Defendant’s submissions

Relief sought under the Cross-Vesting Act

  1. The claim is brought pursuant to s 267(4) of the Australian Consumer Law (‘ACL’), whereby the plaintiff may bring an action against the defendant to recover damages for any loss or damage suffered because of the failure to comply with the guarantee. The guarantee in the present case arises under s 60 of the ACL which requires that services (the cruise) should be rendered with due care and skill. The plaintiff alleges that the services were not rendered with due care and skill which caused the steps to be wet, slippery and unsafe.

  1. The defendant’s affidavit of Stuart Allison outlines the online booking process the plaintiff completed.  Mr Allison deposed that when a passenger processes their booking, they are required to tick a box which confirms acceptance of the Terms and Conditions and Privacy Policy.[1]

    [1]Affidavit of Stuart Allison affirmed 4 August 2015 [3].

## INFORMATION SUPPLIED

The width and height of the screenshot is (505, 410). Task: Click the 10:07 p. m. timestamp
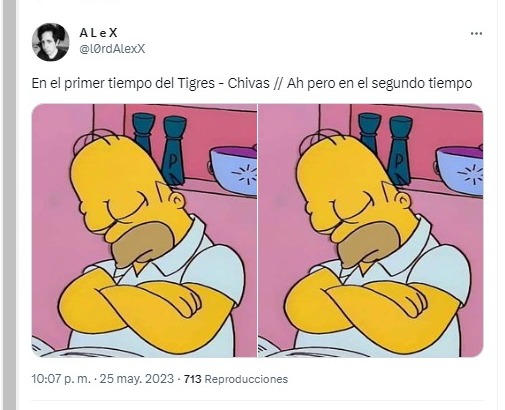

## EXERCISE REQUIREMENTS
a - List the words the cruise injury submissions use to describe the condition of the steps.
b - Carry the cruise injury submissions forward with the next paragraph, picking up after the footnote on the affidavit of Stuart Allison.
The material is not needed for the tasks that come after it.

## EXPECTED RESULTS
a - wet, slippery, unsafe

b -
  1. Ms Miller, assistant general counsel of Carnival PLC, deposes that Carnival PLC’s head office and in-house legal team are based in NSW.  The clause stating ‘This contract is governed by the laws in force in New South Wales. You agree that any action you bring against us will be brought in New South Wales’ (‘the exclusive jurisdiction clause’) was contained within the Terms and Conditions that passengers are required to accept when booking online.[2]

    [2]Affidavit of Lauren Miller affirmed 13 August 2015 [9]-[10].

  1. The defendant submits that s 5(2)(b)(iii) requires that cases be ‘heard in the forum dictated by the interests of justice’.[3]  The appropriate forum is to be identified by assessing the existence and strength of the ‘connecting factors’ to that forum.[4]

    [3]BHP Billiton Ltd v Schultz (2004) 221 CLR 400, 421.

    [4]Ewins v BHP Billiton Ltd [2005] VSC 4 [35]; BHP Billiton Ltd v Schultz (2004) 221 CLR 400, 422.

  1. The defendant submits that it is inappropriate to start from a presumption that Ms Correa’s initial choice of forum in this case carries any independent weight and that this does not represent a connecting factor.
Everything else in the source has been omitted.